Ahmed Abdelkrim
Une décision polémique, une pratique contestée. Le ministère français de l’Intérieur a instauré une mesure empêchant les agents accrédités par l’Ambassade d’Algérie d’accéder aux zones réservées des aéroports français – notamment pour récupérer leurs valises diplomatiques Ce type de bagages, en vertu de la Convention de Vienne sur les relations diplomatiques (1961), doit être remis « directement et librement » à un membre du personnel diplomatique.
Le Ministère des Affaires étrangères algérien a dénoncé cette décision comme une violation grave de l’article 277 de la Convention, l’a qualifiée d’illégale, et annoncé l’application de la réciprocité immédiate ainsi que la saisine des Nations unies.
Les deux pays fonctionnent désormais sous-représentation réduite : ils n’échangent que des chargés d’affaires depuis juillet 2024, après la crise provoquée par le soutien français au plan marocain sur le Sahara occidental.
Ce que prévoit la Convention de Vienne et les droits diplomatiques fondamentaux
• Article 27(457) :
Le régime de la valise diplomatique est affirmé : elle ne peut être ouverte ou retenue, et le coursier doit jouir d’inviolabilité personnelle. Toute restriction est considérée comme entorse aux fonctions diplomatique
• Le pays hôte est tenu de garantir les communications et le transport des correspondances officielles sans entrave. Un État ne peut agir de façon unilatérale sans notification ni coordination préalable avec le ministère des Affaires étrangères du pays accréditant.
La France, en l’occurrence, agit par le biais du ministère de l’Intérieur sans information officielle au Quai d’Orsay français, un procédé que l’Algérie qualifie d’« opacité totale », contraire aux usages diplomatique
Ce que l’Algérie peut faire pour défendre ses droits
Recours auprès des Nations unies : déposer une plainte formelle au Secrétaire général ou à l’Assemblée générale, invoquant l’infraction aux obligations de la Convention de Vienne.
Demande d’arbitrage ou d’avis consultatif à la Cour internationale de Justice, selon les mécanismes disponibles dans le Protocole facultatif éventuel ou par voie multilatérale.
Application immédiate du principe de réciprocité : l’Algérie a annoncé qu’elle suspendra l’accès des diplomates français à ses propres aéroports ou consulats, conformément au droit international coutumier
Dans tous les cas, Alger reste dans la légalité internationale en invoquant le respect du cadre juridique – et non une surenchère symbolique.

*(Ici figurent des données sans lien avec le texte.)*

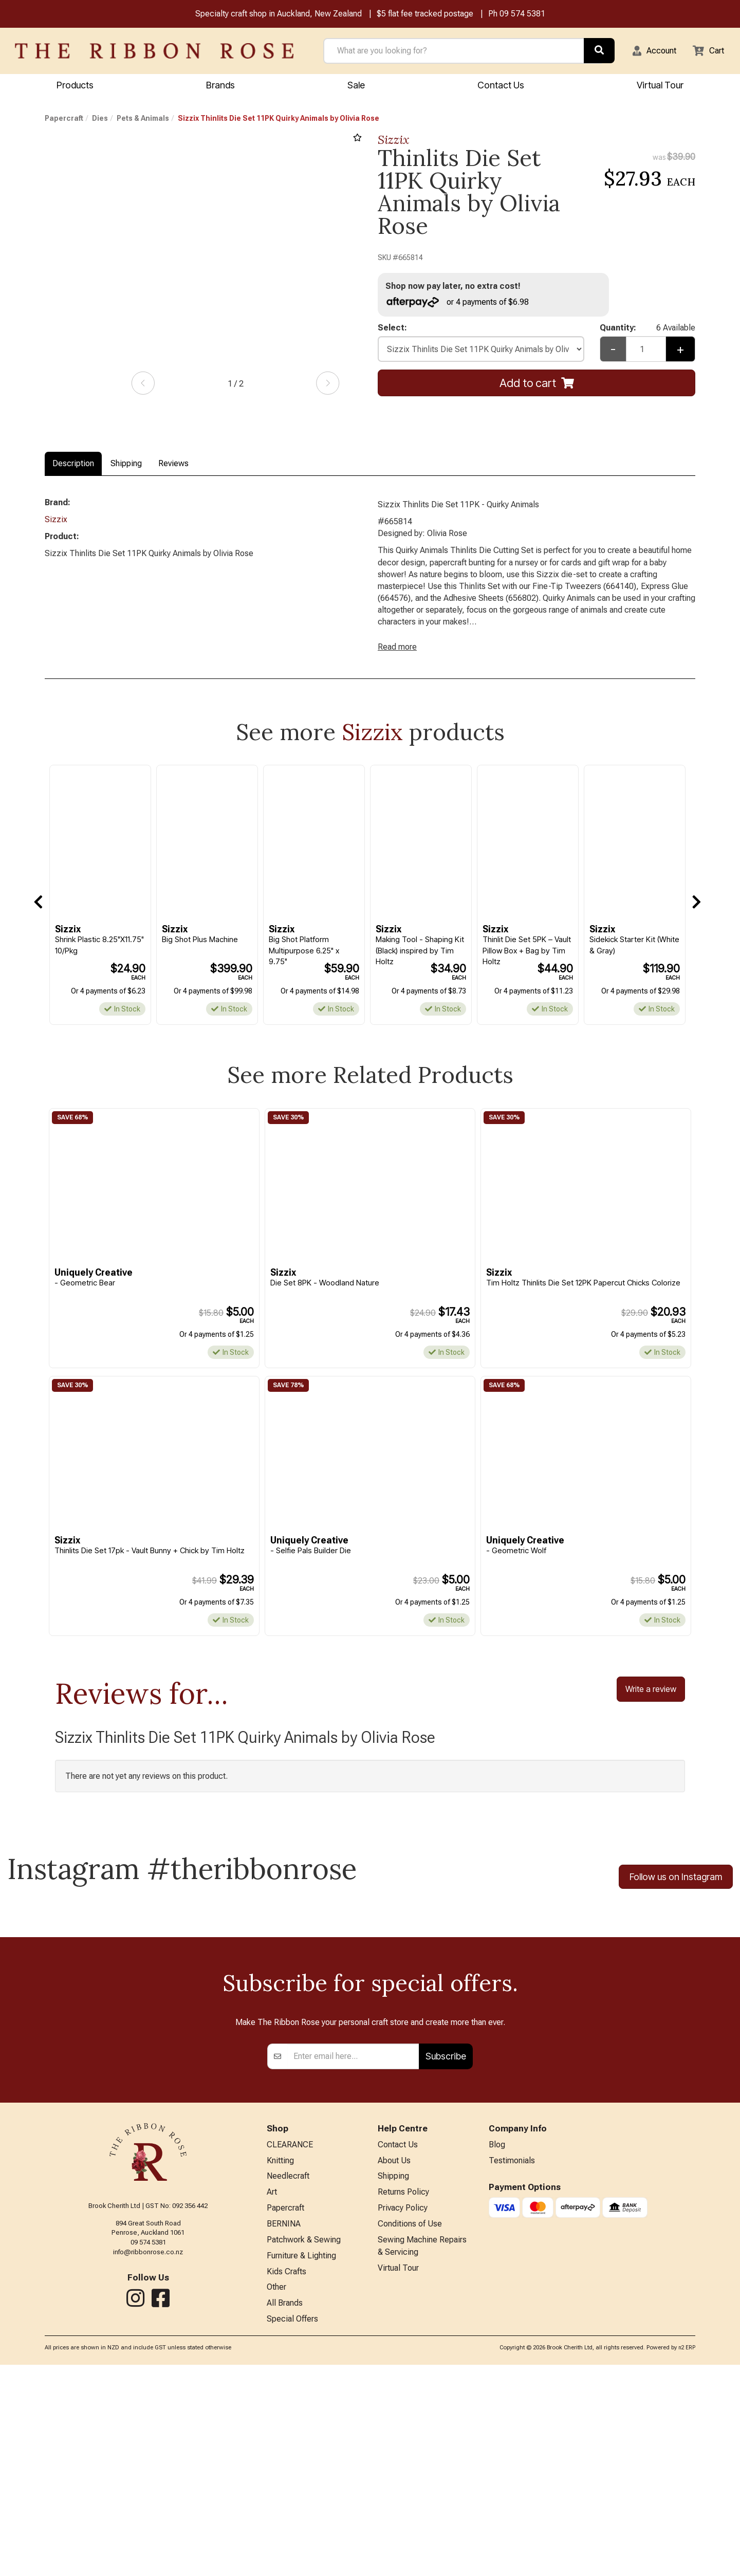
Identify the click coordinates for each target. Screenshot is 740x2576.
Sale (356, 86)
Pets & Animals (143, 120)
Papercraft (64, 120)
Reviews (173, 465)
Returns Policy (403, 2395)
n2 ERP (686, 2559)
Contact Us (500, 86)
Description (73, 465)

Les risques et implications pour la France
• Violation formelle du droit international : l’article 27 de la Convention de Vienne est réputé obligatoire pour tous les États parties – la France s’expose à une accusation d’irrégularité diplomatique.
• Perte de crédibilité diplomatique auprès de ses partenaires et dans les forum multilatéraux : cela remet en question la fiabilité de son engagement aux principes qu’elle promeut.
• Réciprocité nuisible : les agents français pourraient se voir interdire l’accès aux zones sécurisées en Algérie – paralysant les communications officielles, les transferts confidentiels ou logistiques.
• Impact bilatéral et économique : cette crise survient dans un climat déjà tendu (rupture des visas diplomatiques de 2013, tensions sur les expulsions OQTF). Elle complique les relations commerciales et les déplacements de la diaspora.
Ce différend s'inscrit dans une spirale d’escalade diplomatique vieille de plusieurs mois, accentuée depuis la rupture du dialogue politique entre Paris et Alger début 2024. Les crises à répétition (projets d’expulsion, mémoire coloniale, suspension de visas) fragilisent tout canal de coopération.
Pour les diplomates et personnels impliqués, il ne s’agit pas de simples formalités : l’accès aux zones sécurisées permet de transporter des documents confidentiels, des aides humanitaires, du matériel consulaire indispensable. Sans cela, l’action diplomatique devient inefficace et entravée.
La décision française de limiter l’accès des diplomates algériens aux zones réservées des aéroports constitue non seulement une rupture contractuelle avec la Convention de Vienne, mais également une atteinte fonctionnelle grave à l’exercice normal d'une mission diplomatique.
L’Algérie, en réagissant par la voie diplomatique formelle et la réciprocité, illustre une posture conforme aux normes. À l’inverse, la France s’expose à un discrédit juridique, un isolement progressif et une crise relationnelle d’une portée réelle – bien au-delà des symboles.
L’affaiblissement du droit international commence là où une puissance pense pouvoir agir sans contrôle. Et les répercussions sont souvent bien plus profondes que le simple refus d’un visa diplomatique.